SOURCE MATERIAL Start Marker
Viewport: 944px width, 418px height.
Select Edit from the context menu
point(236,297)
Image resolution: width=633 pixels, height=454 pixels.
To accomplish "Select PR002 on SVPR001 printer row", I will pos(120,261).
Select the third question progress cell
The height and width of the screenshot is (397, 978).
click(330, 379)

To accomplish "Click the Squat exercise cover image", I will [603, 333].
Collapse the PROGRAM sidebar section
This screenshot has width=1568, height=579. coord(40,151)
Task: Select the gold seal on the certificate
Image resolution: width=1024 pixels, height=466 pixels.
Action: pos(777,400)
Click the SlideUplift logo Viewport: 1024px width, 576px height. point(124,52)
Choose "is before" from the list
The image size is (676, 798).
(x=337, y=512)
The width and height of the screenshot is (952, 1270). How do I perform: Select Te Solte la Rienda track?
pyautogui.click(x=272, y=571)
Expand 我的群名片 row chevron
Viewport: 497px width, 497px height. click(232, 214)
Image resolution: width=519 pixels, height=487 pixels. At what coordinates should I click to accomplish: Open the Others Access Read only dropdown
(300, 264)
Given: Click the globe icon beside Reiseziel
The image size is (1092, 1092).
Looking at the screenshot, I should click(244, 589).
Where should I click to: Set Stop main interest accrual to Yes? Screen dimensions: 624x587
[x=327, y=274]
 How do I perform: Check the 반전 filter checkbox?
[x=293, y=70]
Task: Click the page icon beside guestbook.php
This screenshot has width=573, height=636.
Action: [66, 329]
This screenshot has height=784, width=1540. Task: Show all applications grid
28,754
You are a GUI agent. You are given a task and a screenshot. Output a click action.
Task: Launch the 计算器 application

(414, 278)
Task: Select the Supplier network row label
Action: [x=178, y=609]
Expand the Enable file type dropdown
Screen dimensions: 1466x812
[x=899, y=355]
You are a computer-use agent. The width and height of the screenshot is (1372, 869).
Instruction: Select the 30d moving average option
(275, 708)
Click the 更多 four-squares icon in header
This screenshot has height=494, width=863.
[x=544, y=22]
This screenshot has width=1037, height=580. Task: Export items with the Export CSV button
SOURCE MATERIAL End Marker
Reproduce the entries exactly, each one as given.

Viewport: 944px width, 418px height.
Select Edit from the context menu
point(236,297)
Image resolution: width=633 pixels, height=454 pixels.
To accomplish "Select PR002 on SVPR001 printer row", I will pos(120,261).
Select the third question progress cell
The height and width of the screenshot is (397, 978).
click(330, 379)

To accomplish "Click the Squat exercise cover image", I will [603, 333].
Collapse the PROGRAM sidebar section
This screenshot has width=1568, height=579. coord(40,151)
Task: Select the gold seal on the certificate
Image resolution: width=1024 pixels, height=466 pixels.
Action: pos(777,400)
Click the SlideUplift logo Viewport: 1024px width, 576px height. point(124,52)
Choose "is before" from the list
The image size is (676, 798).
(x=337, y=512)
The width and height of the screenshot is (952, 1270). How do I perform: Select Te Solte la Rienda track?
pyautogui.click(x=272, y=571)
Expand 我的群名片 row chevron
Viewport: 497px width, 497px height. click(232, 214)
Image resolution: width=519 pixels, height=487 pixels. At what coordinates should I click to accomplish: Open the Others Access Read only dropdown
(300, 264)
Given: Click the globe icon beside Reiseziel
The image size is (1092, 1092).
Looking at the screenshot, I should click(244, 589).
Where should I click to: Set Stop main interest accrual to Yes? Screen dimensions: 624x587
[x=327, y=274]
 How do I perform: Check the 반전 filter checkbox?
[x=293, y=70]
Task: Click the page icon beside guestbook.php
This screenshot has width=573, height=636.
Action: [66, 329]
This screenshot has height=784, width=1540. Task: Show all applications grid
28,754
You are a GUI agent. You are given a task and a screenshot. Output a click action.
Task: Launch the 计算器 application

(414, 278)
Task: Select the Supplier network row label
Action: [x=178, y=609]
Expand the Enable file type dropdown
Screen dimensions: 1466x812
[x=899, y=355]
You are a computer-use agent. The width and height of the screenshot is (1372, 869).
Instruction: Select the 30d moving average option
(275, 708)
Click the 更多 four-squares icon in header
This screenshot has height=494, width=863.
[x=544, y=22]
This screenshot has width=1037, height=580. Task: Export items with the Export CSV button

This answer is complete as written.